A middle portion of the first connecting portion 81 protrudes toward the second connecting portion 82, and a middle portion of the second connecting portion 82 protrudes toward the first connecting portion 81. The conductive assembly 6 fits against the middle portion of the first connecting portion 81 and the middle portion of the second connecting portion 82 respectively, and a distance between the middle portion of the first connecting portion 81 and the middle portion of the second connecting portion 82 is less than a diameter of the conductive pin 61, so as to ensure that the conductive pin 61 of the conductive assembly 6 can contact the first connecting portion 81 and the second connecting portion 82.

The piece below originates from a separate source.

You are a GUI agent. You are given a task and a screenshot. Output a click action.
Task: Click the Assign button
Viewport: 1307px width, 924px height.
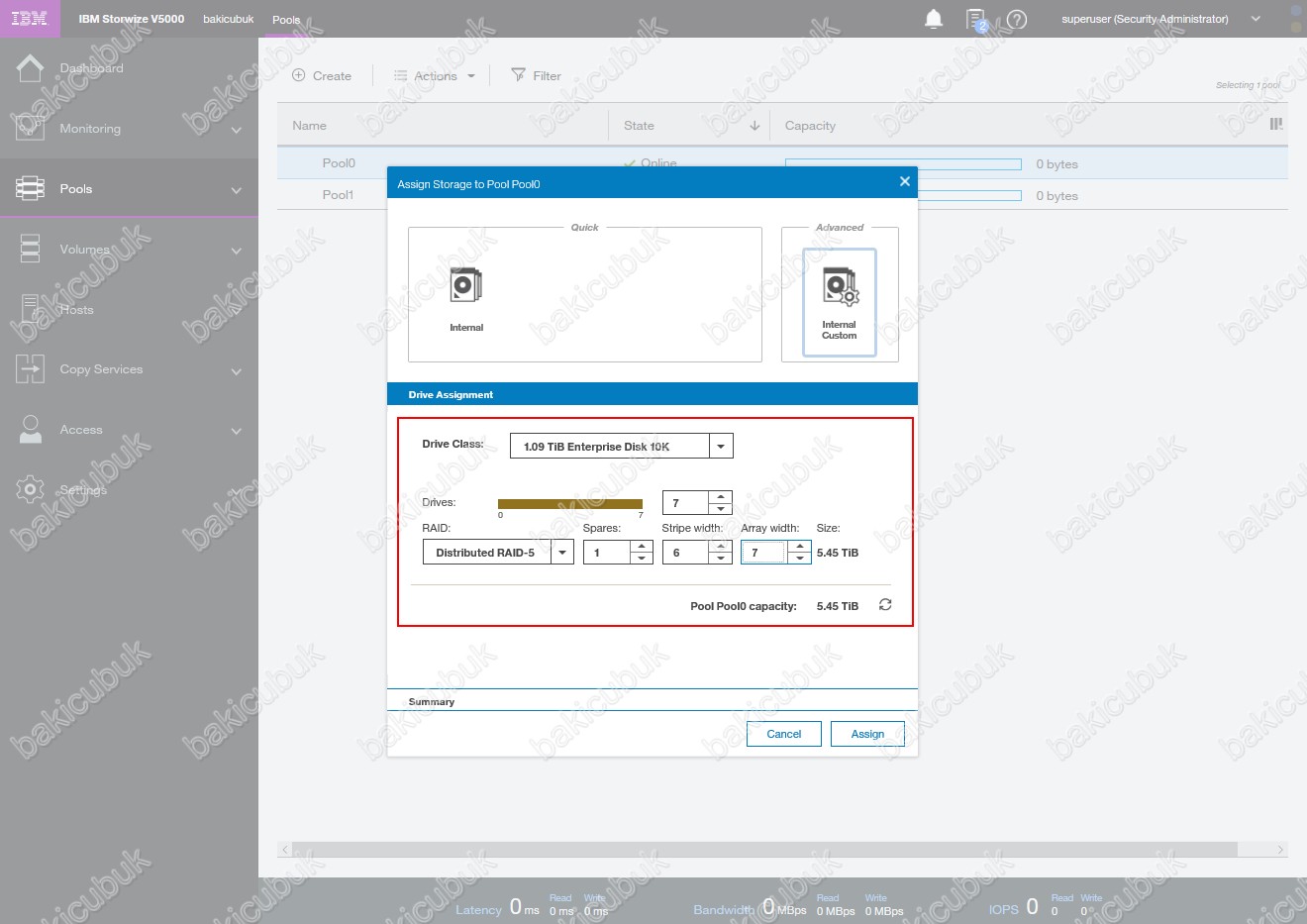point(867,734)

The first connecting portion 81 includes a first groove 811; the first groove 811 is formed in the middle portion of the first connecting portion 81, and a second groove 821 is formed in the middle portion of the second connecting portion 82. The conductive pin 61 abuts against a groove wall of the first groove 811 and a groove wall of the second groove 821, so as to increase a contact area between the conductive pin 61 and the first connecting portion 81 as well as the second connecting portion 82, thereby ensuring reliability of the connection between the connecting member 8 and the conductive assembly 6.

Optionally, the first groove 811 and the second groove 821 surround and define to form a cylindrical space; a diameter of the cylindrical space is slightly larger than the diameter of the conductive pin 61; for example, the diameter of the cylindrical space is 1 mm larger than the diameter of the conductive pin 61.

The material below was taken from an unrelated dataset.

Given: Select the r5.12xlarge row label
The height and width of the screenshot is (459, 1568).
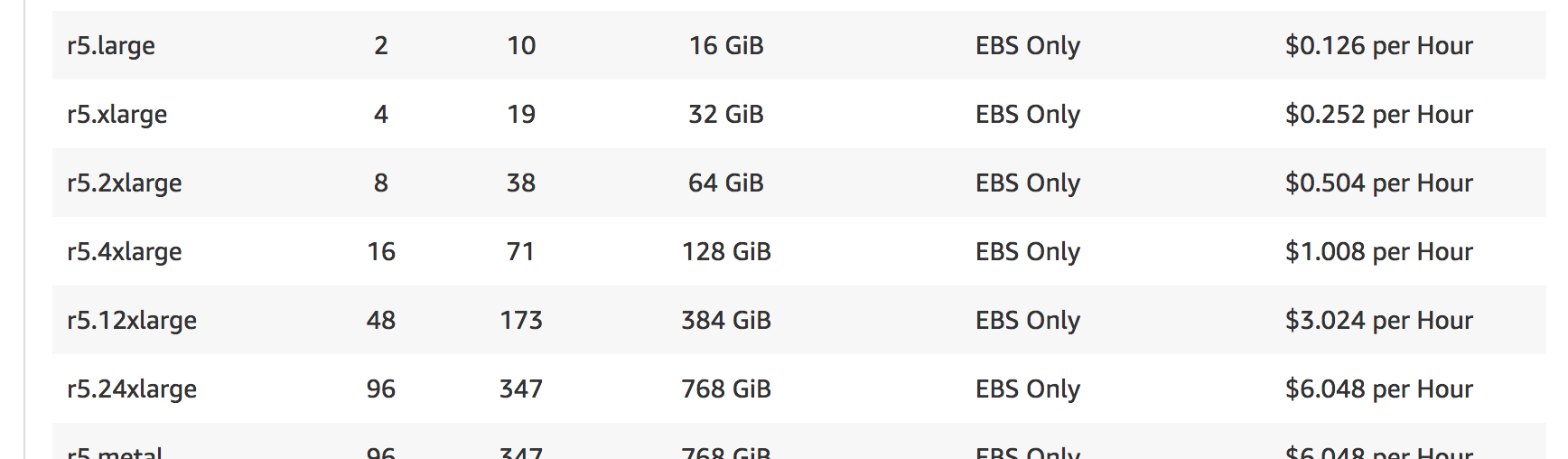Looking at the screenshot, I should pos(132,320).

Finally, it should be noted that the above embodiments are merely intended to describe the technical solutions of the present application, rather than to limit the present application. Although the present application has been described in detail with reference to the foregoing embodiments, those of ordinary skill in the art should understand that they may still make modifications to the technical solutions described in the foregoing embodiments, or make equivalent replacements to part or all of the technical features therein; and these modifications or replacements do not make the essence of the corresponding technical solutions depart from the scope of the technical solutions of the embodiments of the present application.

INDUSTRIAL APPLICABILITY

In the electrostatic air purifier of the present disclosure, three fixing holes are formed on the housing, and the high-voltage circuit control module is connected to the electrostatic generation module and the collection module inside the housing via three conductive assemblies; an insulating sleeve is sleeved on the conductive assembly, and the insulating sleeve abuts against the hole wall of the fixing hole, thereby achieving isolation between the housing and the conductive assembly. In this way, the formation of electric spark patterns on the housing caused by electric leakage of the conductive assembly is avoided, and further, the problem of a short circuit caused by high-voltage breakdown of the housing is avoided.